Task to carry out:
For every line in the records that has the word "beside", make a copy.

Provided data:
Content starts

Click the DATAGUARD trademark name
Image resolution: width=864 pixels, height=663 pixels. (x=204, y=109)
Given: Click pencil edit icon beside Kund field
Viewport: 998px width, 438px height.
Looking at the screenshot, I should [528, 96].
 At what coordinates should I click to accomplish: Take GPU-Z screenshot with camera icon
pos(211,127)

Content ends
Content starts

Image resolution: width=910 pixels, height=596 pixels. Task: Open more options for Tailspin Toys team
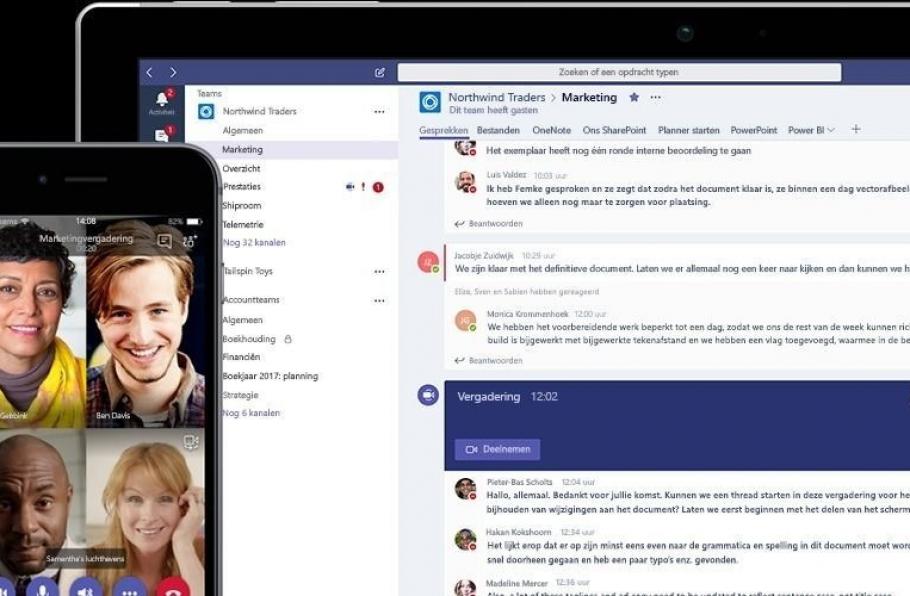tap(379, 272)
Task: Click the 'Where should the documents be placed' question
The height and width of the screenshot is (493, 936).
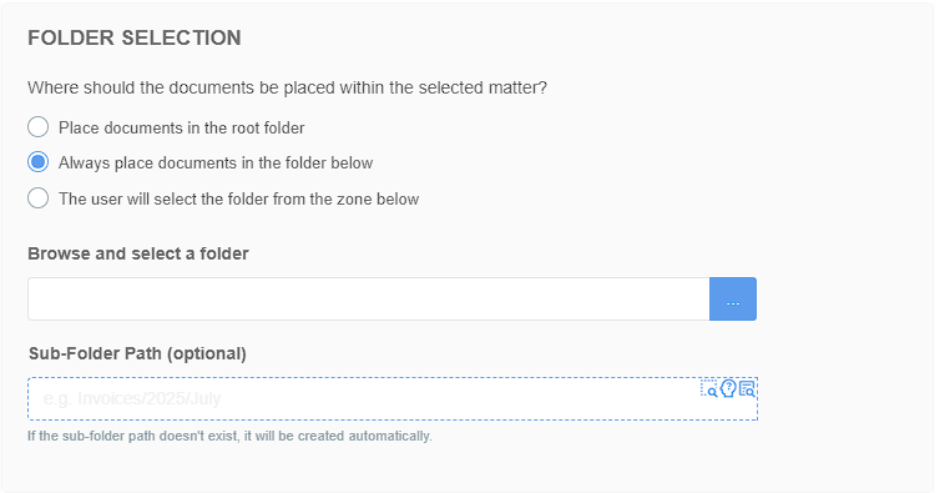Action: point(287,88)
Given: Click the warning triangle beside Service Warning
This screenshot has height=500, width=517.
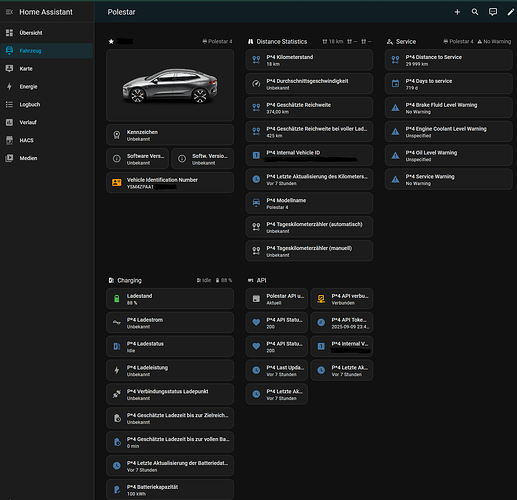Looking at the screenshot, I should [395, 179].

Content ends
Content starts

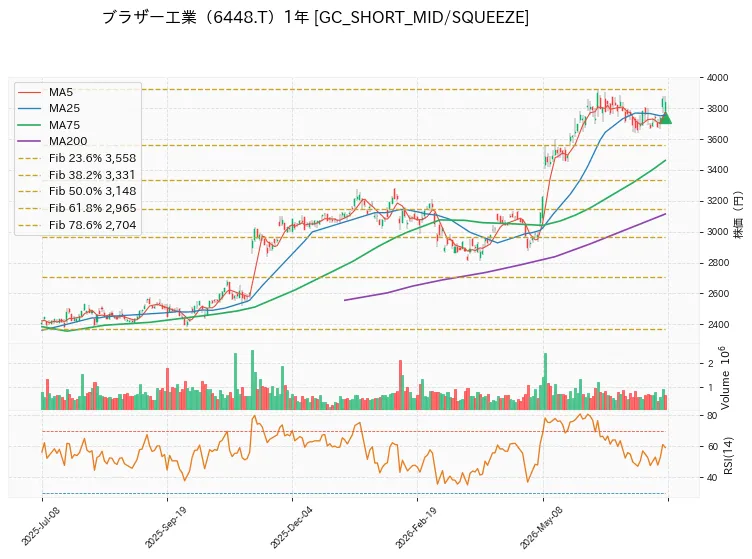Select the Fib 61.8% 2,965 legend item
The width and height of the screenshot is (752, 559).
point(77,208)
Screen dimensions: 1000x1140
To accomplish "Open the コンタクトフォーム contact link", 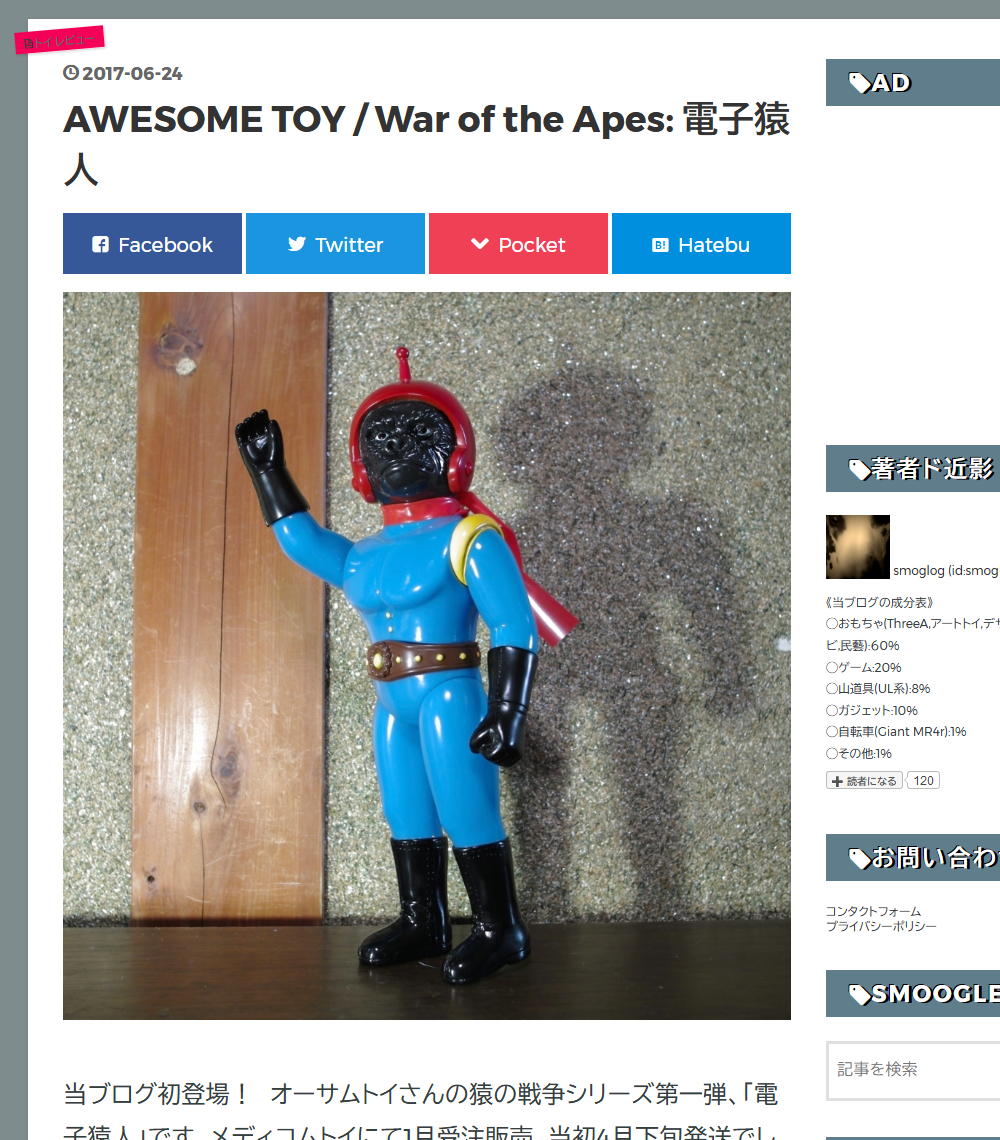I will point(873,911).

Content ends

Solution:
Given: Click pencil edit icon beside Kund field
Given: Click the warning triangle beside Service Warning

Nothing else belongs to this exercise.